__To do__:
(a) Which time intervals, given in hours, does the temporomandibular joint post in the blog text below mention?
(b) Answer these from the blog text below:
(i) What drug was given intravenously, and in what dose?
(ii) Which side's temporomandibular joint does the sketch suggest was dislocated?
(iii) How many cases does the septal abscess report draw on?
(c) Extend the septal abscess report in the blog text below, picking up after its final line.
Given passage: Begin
Wednesday, December 30, 2015

Temporomandibular joint dislocation

She is young female presented with 2nd episode of temporomandibular joint dislocation while she was yawning.  

She presented 10 hours after the episode  and she was immediately taken up for manual reduction.   She cried because of pain. Her was scared and apprehensive so manual reduction failed in emergency.   So it was decided to retry under propofol Anesthesia.  Since she was in pain and to relax her, 1 mg midazolam ( a tranquillizer and sedative) was given intravenously.  The case was scheduled after 4 hours as she had just taken water.  
She want into sleep soon after as she was tired since morning.  

I received the call 2 hours after that I need not to come now as Patient herself has reduced it.   I was glad and surprised.  Then I realized how important is for masticator muscles to relax before temporomandibular joint reduces itself or by physician action.     


Sketch photo of patient during her agony.  Note open mouth and slight deviation of chin on right side suggesting dislocation of temporomandibular joint of left side.  

Thursday, December 3, 2015

PRIMARY CLOSURE OF SEPTAL ABSCESS- A NOVEL TECHNIQUE – Our experience of 5 cases.

PRIMARY CLOSURE OF SEPTAL ABSCESS- A NOVEL TECHNIQUE – Our experience of 5 cases.
Dr. Ajay Jain, Dr. VP Sood (Late)
Senior ENT Consultant, Metro Hospital and Cancer Institute, New Delhi.
Given passage: End
Data: Begin
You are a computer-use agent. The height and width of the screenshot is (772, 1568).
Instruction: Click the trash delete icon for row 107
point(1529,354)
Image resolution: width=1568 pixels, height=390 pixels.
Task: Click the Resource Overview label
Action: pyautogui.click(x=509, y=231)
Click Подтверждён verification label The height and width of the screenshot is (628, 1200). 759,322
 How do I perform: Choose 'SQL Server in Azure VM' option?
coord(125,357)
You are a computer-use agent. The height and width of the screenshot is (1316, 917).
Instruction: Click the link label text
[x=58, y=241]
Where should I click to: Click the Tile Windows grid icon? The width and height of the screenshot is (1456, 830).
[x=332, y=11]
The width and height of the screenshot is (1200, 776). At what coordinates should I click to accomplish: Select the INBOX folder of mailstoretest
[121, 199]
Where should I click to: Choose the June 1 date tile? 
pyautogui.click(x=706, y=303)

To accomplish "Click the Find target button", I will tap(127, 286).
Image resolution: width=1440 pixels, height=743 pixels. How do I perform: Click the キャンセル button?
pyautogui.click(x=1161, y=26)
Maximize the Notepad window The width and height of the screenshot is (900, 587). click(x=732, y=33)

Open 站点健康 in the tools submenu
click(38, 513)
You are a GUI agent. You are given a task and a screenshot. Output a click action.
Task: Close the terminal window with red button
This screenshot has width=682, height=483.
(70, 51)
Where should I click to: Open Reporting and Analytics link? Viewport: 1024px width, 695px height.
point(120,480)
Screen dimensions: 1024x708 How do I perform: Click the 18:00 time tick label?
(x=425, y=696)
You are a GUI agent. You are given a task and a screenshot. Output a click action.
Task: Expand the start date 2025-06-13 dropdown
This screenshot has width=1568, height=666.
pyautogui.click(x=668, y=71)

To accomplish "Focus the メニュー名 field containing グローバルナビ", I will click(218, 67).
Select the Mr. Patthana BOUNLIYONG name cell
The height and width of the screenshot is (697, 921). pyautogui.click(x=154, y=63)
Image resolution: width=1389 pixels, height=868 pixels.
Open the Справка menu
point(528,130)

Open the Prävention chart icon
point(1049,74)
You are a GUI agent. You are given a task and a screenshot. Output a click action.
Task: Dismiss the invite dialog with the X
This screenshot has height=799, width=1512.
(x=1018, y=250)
Data: End
__Task responses__:
(a) 10 hours (how long after the episode she presented), 4 hours (how long after that the case was scheduled), 2 hours (when the call came that she had reduced it herself)

(b)
(i) Midazolam, 1 mg
(ii) The left side
(iii) 5

(c)
Septal abscess is a very common problem especially troublesome in immunocompromised and diabetic people. Conventional treatment involves an incision over the caudal septum followed by delayed primary or secondary closure. Few keep a stent to keep the drainage open. Whole treatment often involves hospital stay, intravenous antibiotics and prolonged agony.
The authors describe their technique of dealing with such cases. First, an aspiration of pus with wide bore needle is done which is sent for culture. Then a small Freer`s  incision is given. A zero degree telescope is used to inspect the septal cartilage and debriding any necrosed cartilage with slightest suspicion. Septum is closed with single suture and giving two quilting trans septal sutures. Nasal packs are kept on both sides for next 48-72 hours.
Patients were discharged on same day on antibiotic (Levofloxacin 500mg OD for 7 days).
All cases recovered uneventfully.
The key to success is thorough debridement of necrosed tissues aided with endoscopic vision and thorough irrigation. This procedure reduces prolonged hospital stay, ensures no more cartilage undergoes necrosis and hence prevents saddle deformity and exposure to intravenous antibiotics.